The second consequence will be a great decrease in productivity for the economy overall. Indeed, those who already own large amounts of assets often own those assets because they have managed to put them to good use expanding the economy and increasing employment.  The wealth tax, meanwhile, is built on the premise that government agents can convert that wealth into cash payments, and that the government knows better how to distribute it. 

Moreover, were Warren’s plan to be enacted, many of those subject to the tax may leave the country. This has already been shown to be the case in Europe, where, accoriding to NPR: 

In 1990, twelve countries in Europe had a wealth tax. Today, there are only three: Norway, Spain, and Switzerland. According to reports by the OECD and others, there were some clear themes with the policy: it was expensive to administer, it was hard on people with lots of assets but little cash, it distorted saving and investment decisions, it pushed the rich and their money out of the taxing countries—and, perhaps worst of all, it didn’t raise much revenue.

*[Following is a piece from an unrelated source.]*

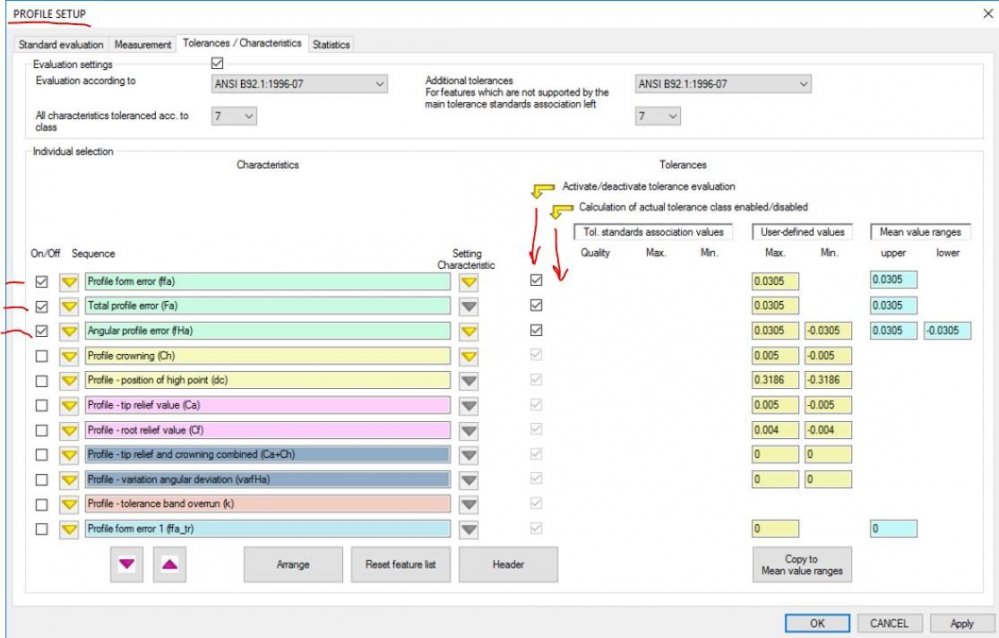Click Copy to Mean value ranges button
999x638 pixels.
click(x=801, y=565)
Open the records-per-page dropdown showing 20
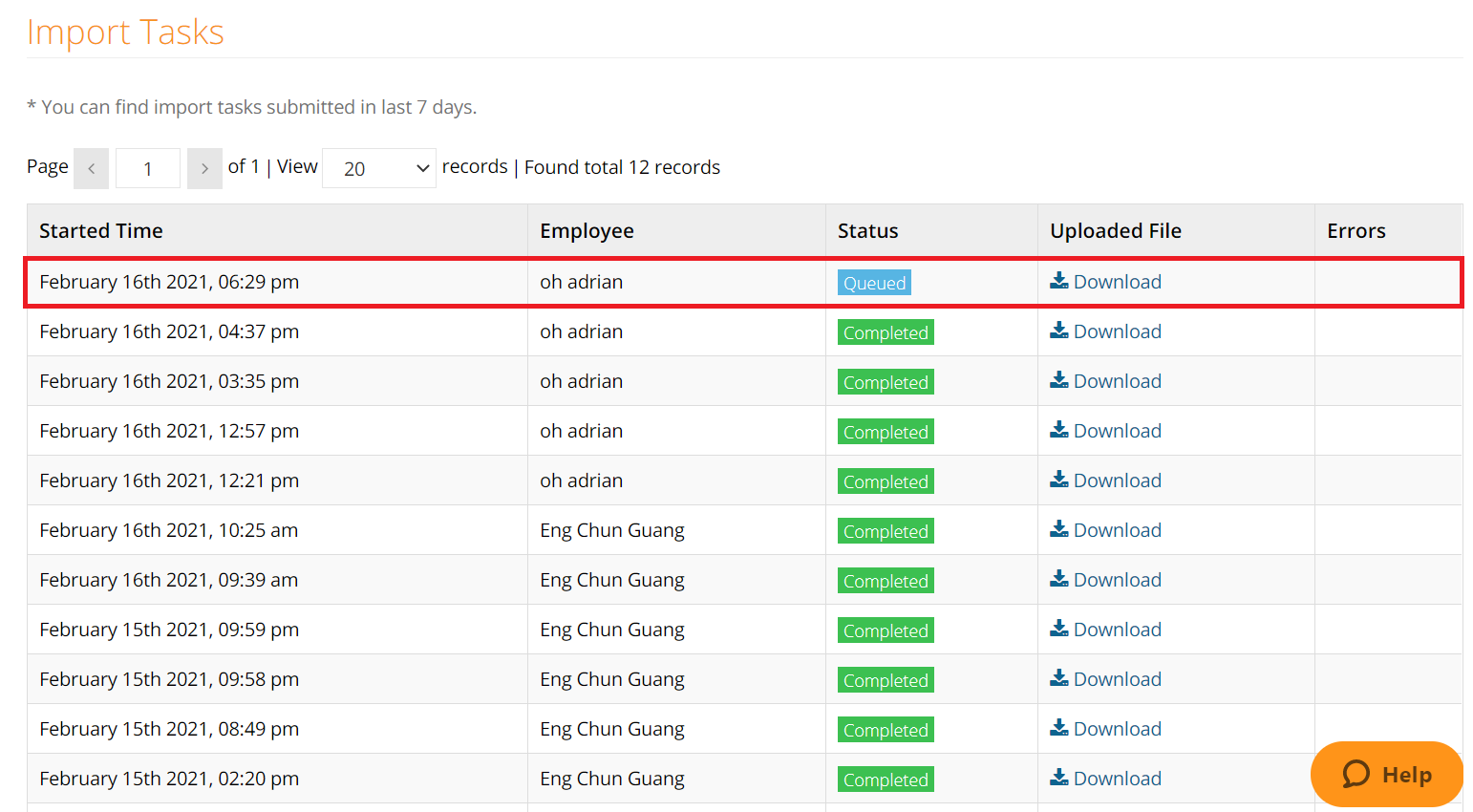Screen dimensions: 1473x812 (378, 168)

In France alone, the “wealth tax contributed to the exodus of an estimated 42,000 millionaires between 2000 and 2012, among other problems.”

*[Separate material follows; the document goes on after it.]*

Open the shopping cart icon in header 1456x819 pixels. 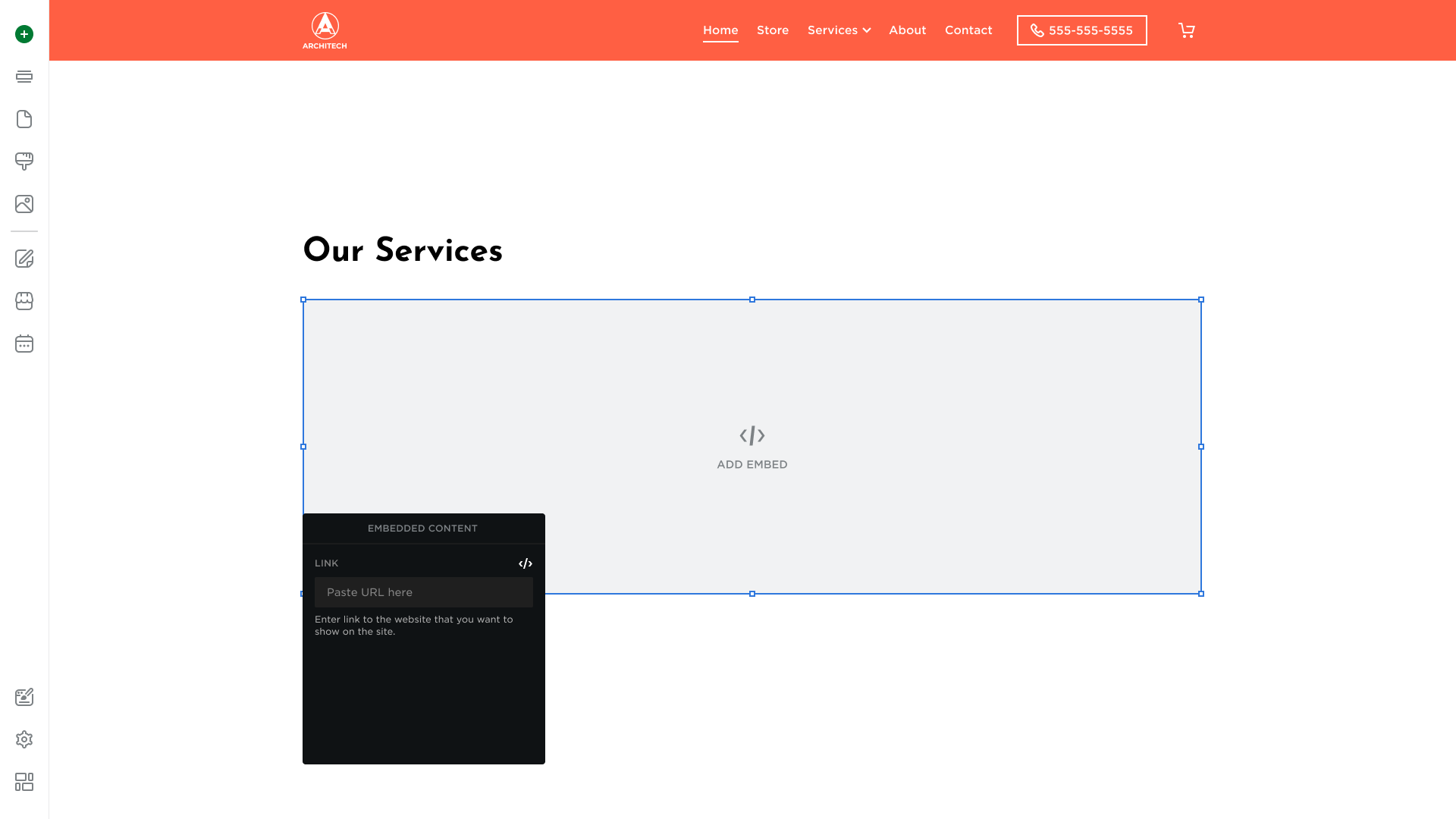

The Warren wealth tax plan may confiscate the material wealth of wealthy persons and families. But those same people can take their know-how and move elsewhere. The impact on American productivity would not be positive.

Senator Warren’s wealth tax plan, despite the well-intended programs that it will generate; will end up as merely a tool to increase the power of Washington policymakers. Over time, taxes will creep down the income scale as the income tax did, eventually hiking the tax burden for the middle class, while also cutting productivity which will drive down wages and wealth for everyone.